Despite the behind-the-scenes friction, Baazi went on to bust the box office and Guru Dutt started a film titled Baaz. Forgetting his promise to his friend, he cast himself in the lead opposite Geeta Bali, but couldn’t replicate the success of Baazi. “Even though he claimed he wanted to be a director, Guru Dutt secretly aspired to be an actor too. Even in Baazi, he popped up in the first scene, sitting on the footpath watching the villain’s sidekick, Rashid Khan, step out of the car and walk into a club where he makes the acquaintance of a card shark played by Dev saab,” informs Churiwala.

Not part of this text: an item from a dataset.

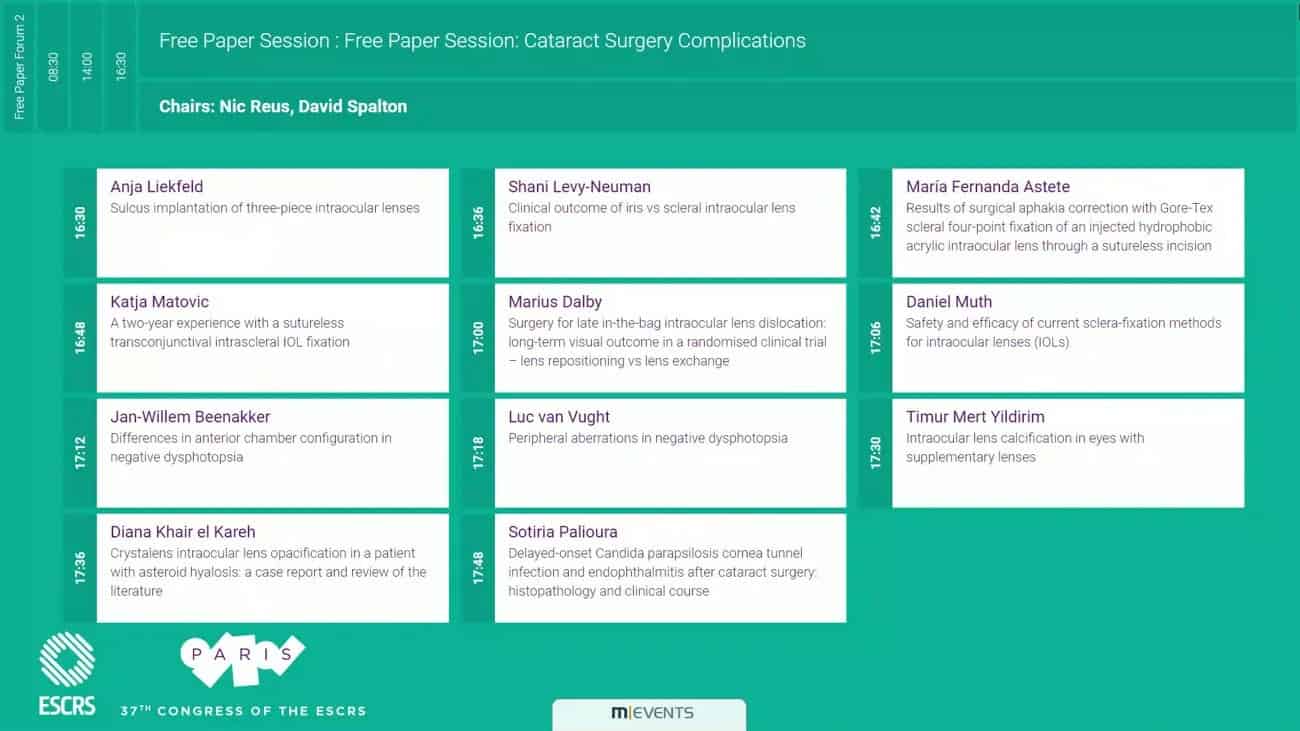Viewport: 1300px width, 731px height.
Task: Select the 08:30 session tab
Action: coord(53,66)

After Baaz, Guru Dutt went on to play a cabbie in Aar Paar, which came in the same year (1954) as Dev saab’s Taxi Driver, followed by Mr & Mrs 55. It was only in ’56 that he cast his friend in CID, which he produced, but was directed by Raj Khosla, who’d come to Mumbai with dreams of becoming a playback singer and gone on to assist Guru Dutt in Baazi on Dev saab’s recommendation. Dutt, however, directed TR Fatehchand’s 1952 crime thriller, Jaal, repeating the Baazi jodi, along with K N Singh.

Churiwala recalls how KN Singh had persuaded Dev saab, a teetotaler, to gulp down a glass or two of Feni on the last day of shooting in Goa, assuring him that it was a local, non-alcoholic drink. The next morning, at around 6.30 am, Dev saab left for Mumbai in his Chevrolet Impala, with Geeta sitting beside him, her sister and his chauffeur at the back. “Dev saab was a little drowsy and hungover from the Feni he had drank and was happy to drive sedately. But Geeta egged him on and he put his foot down on the accelerator and the big car was soon racing down the highway. Then, for a split second he shut his eyes, and the car crashed into a tree. His expensive car was totaled and the steering wheel rammed into his chest, cracking a few ribs. Geeta sustained a few bruises on the head. The villagers rushed him to Pune’s Sassoon Hospital where he was treated by Dr Shriram Lagoo, whom he later signed for films like Lootmaar and Des Pardes,” says Churiwala

Despite the crash, Jaal made the cash counters jingle to the tune of Lata Mangeshkar and Hemant Kumar’s chartbuster, “Yeh Raat, Yeh Chandni Phir Kahan, Sun Ja Dil Ki Dastaan.” But the friendship that had begun with rainbow-hued dreams ended with disillusionment, despair and an untimely death. Guru Dutt was a broken man after the debacle of his passion project, Kagaz Ke Phool, and never directed another film. But Churiwala remembers that three days before he passed away, he told Dev saab that he wanted to make a film with him as the hero. Once again he didn’t keep his promise. Their next meeting was in Guru Dutt’s bedroom, as he lay lifeless on the bed. Dev saab outlived his friend by almost five decades. Had he been around, he’d have turned 94 on September 26, and would probably be in the middle of directing a film. For him, dreams didn’t die, and promises were made to be kept.